Note
Go to the end to download the full example code.
3. Moneymetric and heteroscedastic specification¶
Although normalizing the scale to 1 is a common practice in random utility models, it is sometimes preferable to normalize another parameter. For instance, normalizing the cost coefficient to -1 sets the units of the utility function as currency units (CHF here), and the estimated coefficients are easily interpreted as willingness to pay.

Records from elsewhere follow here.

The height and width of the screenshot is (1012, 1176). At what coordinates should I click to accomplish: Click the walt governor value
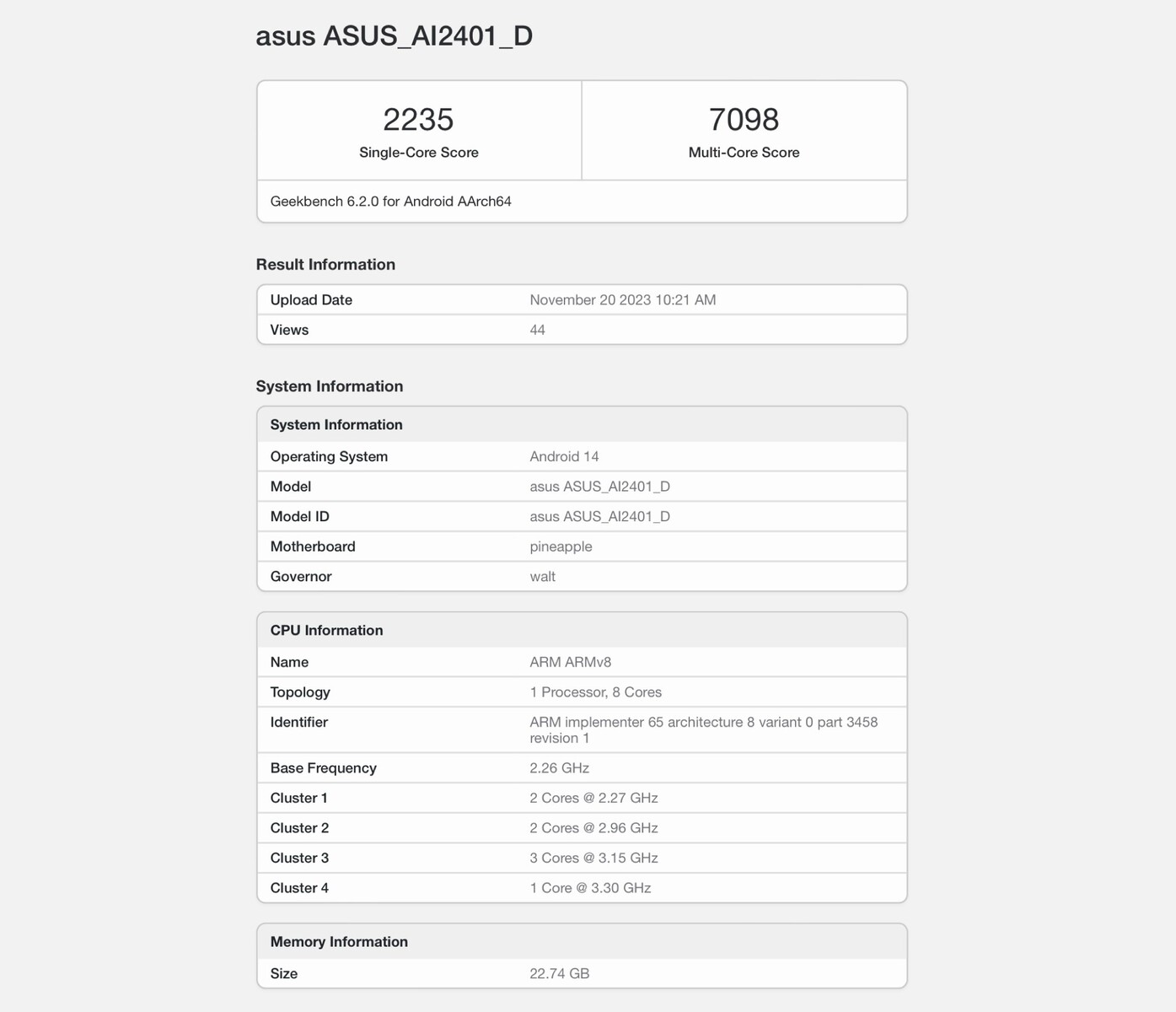(x=542, y=577)

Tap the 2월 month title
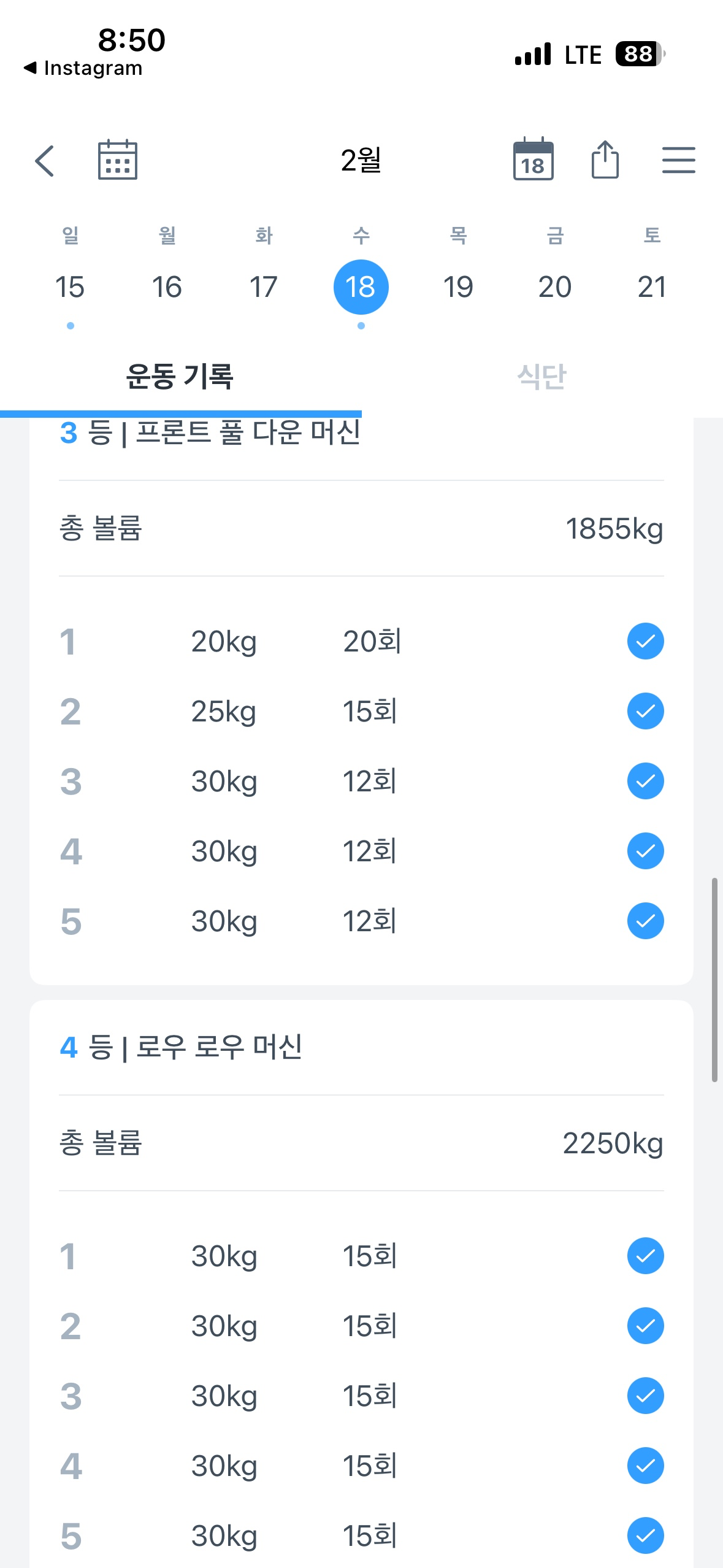click(361, 160)
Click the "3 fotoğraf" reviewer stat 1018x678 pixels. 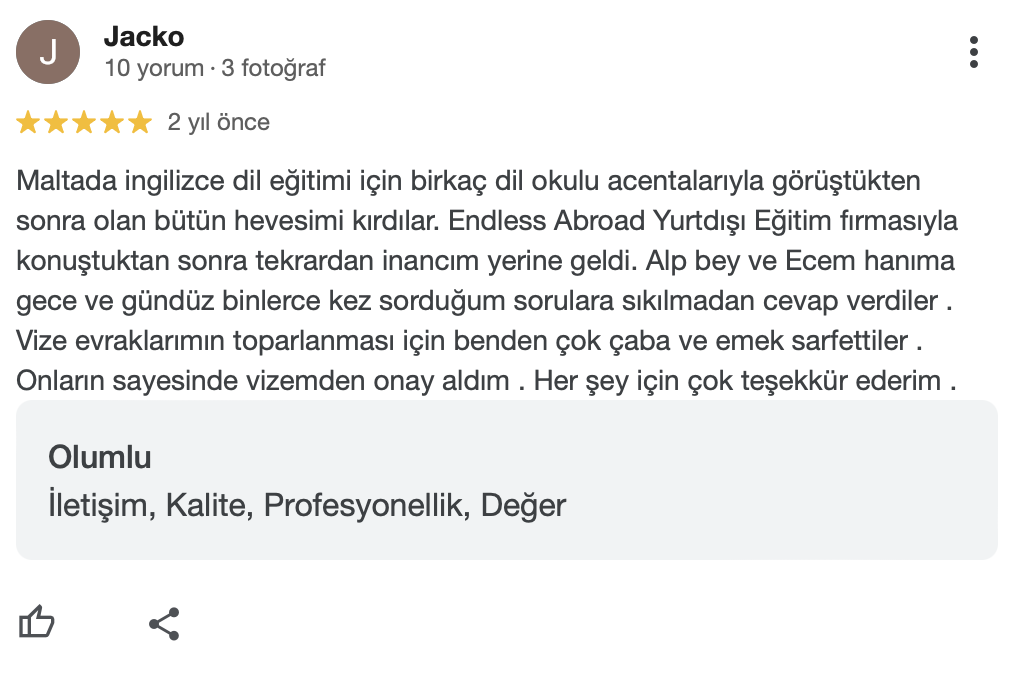pos(274,69)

In that case, the scale must be estimated.
We also illustrate here a heteroscedastic specification, where a different scale is associated with different segments of the sample.
This example illustrates how to estimate such a specification with Bayesian inference.
Michel Bierlaire, EPFL Thu Nov 20 2025, 11:10:03
from pathlib import Path
from IPython.core.display_functions import display
See the data processing script: Data preparation for Swissmetro.
from swissmetro_data import (
CAR_AV_SP,
CAR_CO_SCALED,
CAR_TT_SCALED,
CHOICE,
GROUP,
SM_AV,
SM_COST_SCALED,
SM_TT_SCALED,
TRAIN_AV_SP,
TRAIN_COST_SCALED,
TRAIN_TT_SCALED,
database,
)
from biogeme.bayesian_estimation import (
BayesianResults,
BayesianResultsSummary,
get_pandas_estimated_parameters,
)
from biogeme.biogeme import BIOGEME
from biogeme.expressions import Beta
from biogeme.models import loglogit
The scale parameters must stay away from zero. We define a small but positive lower bound
POSITIVE_LOWER_BOUND = 1.0e-5
Parameters to be estimated.
asc_car = Beta('asc_car', 0, None, None, 0)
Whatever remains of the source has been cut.